The data type of the bit_mask_arg parameter varies depending on the data type of the target_arg parameter. The following (target_arg, bit_mask_arg) input combinations are permitted:

target_arg type bit_mask_arg type
BYTEINT BYTE(1)
BYTEINT BYTEINT
SMALLINT BYTE(2)
SMALLINT SMALLINT
INTEGER BYTE(4)
INTEGER INTEGER
BIGINT BYTE(8)
BIGINT BIGINT
NUMBER(38,0) VARBYTE(16)
NUMBER(38,0) NUMBER(38,0)
VARBYTE(n) VARBYTE(n)

The maximum supported size (n) for VARBYTE is 8192 bytes.

All expressions passed to this function must either match these declared data types or can be converted to these types using the implicit data type conversion rules that apply to UDFs.

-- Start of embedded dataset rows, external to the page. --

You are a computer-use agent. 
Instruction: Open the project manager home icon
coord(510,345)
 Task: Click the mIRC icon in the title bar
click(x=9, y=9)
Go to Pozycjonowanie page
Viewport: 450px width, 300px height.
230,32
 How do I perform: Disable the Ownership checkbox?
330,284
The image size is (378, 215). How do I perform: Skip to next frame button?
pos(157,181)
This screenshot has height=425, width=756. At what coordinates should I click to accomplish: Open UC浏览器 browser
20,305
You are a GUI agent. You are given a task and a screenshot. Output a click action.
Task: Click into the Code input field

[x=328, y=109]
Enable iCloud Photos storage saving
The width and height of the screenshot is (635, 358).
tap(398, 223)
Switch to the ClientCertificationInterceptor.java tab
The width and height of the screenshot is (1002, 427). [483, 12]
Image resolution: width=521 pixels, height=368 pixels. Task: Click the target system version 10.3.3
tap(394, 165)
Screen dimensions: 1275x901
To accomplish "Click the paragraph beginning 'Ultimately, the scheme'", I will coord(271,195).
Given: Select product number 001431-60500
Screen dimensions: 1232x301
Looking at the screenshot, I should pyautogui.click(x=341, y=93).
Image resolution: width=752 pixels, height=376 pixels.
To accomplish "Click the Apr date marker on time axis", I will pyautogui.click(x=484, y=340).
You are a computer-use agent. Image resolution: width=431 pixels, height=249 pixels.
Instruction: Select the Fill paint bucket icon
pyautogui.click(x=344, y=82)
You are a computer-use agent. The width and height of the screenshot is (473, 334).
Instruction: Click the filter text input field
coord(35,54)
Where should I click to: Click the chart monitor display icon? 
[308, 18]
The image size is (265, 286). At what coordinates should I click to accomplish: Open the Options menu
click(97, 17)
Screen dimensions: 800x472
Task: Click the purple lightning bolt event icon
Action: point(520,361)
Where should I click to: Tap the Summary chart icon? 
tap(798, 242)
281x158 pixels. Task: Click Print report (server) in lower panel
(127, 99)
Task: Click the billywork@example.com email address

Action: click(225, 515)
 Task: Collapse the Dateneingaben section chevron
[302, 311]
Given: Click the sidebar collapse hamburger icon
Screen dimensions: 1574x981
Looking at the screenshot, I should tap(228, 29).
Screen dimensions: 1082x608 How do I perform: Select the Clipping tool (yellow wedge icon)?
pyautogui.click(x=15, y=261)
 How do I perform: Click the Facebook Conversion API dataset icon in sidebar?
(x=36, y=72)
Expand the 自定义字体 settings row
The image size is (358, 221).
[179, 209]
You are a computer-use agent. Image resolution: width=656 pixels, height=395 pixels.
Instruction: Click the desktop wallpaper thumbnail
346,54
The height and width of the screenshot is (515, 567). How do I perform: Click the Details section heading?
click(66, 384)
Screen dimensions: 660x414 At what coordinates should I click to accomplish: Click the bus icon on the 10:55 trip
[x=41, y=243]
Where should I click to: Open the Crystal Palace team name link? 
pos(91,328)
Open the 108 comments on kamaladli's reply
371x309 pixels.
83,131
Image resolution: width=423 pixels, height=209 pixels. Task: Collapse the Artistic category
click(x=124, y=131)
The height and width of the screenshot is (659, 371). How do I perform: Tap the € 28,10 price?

For example, BITAND(BYTEINT, INTEGER) can be implicitly converted to BITAND(INTEGER,INTEGER) and is therefore is allowed.

The UDF implicit type conversion rules are more restrictive than the implicit type conversion rules typically used by Vantage. An argument that cannot be converted to one of the declared data types by following UDF implicit conversion rules must be explicitly cast.

If any argument cannot be converted to one of the declared data types, an error is returned indicating that no function exists that matches the DML UDF expression submitted.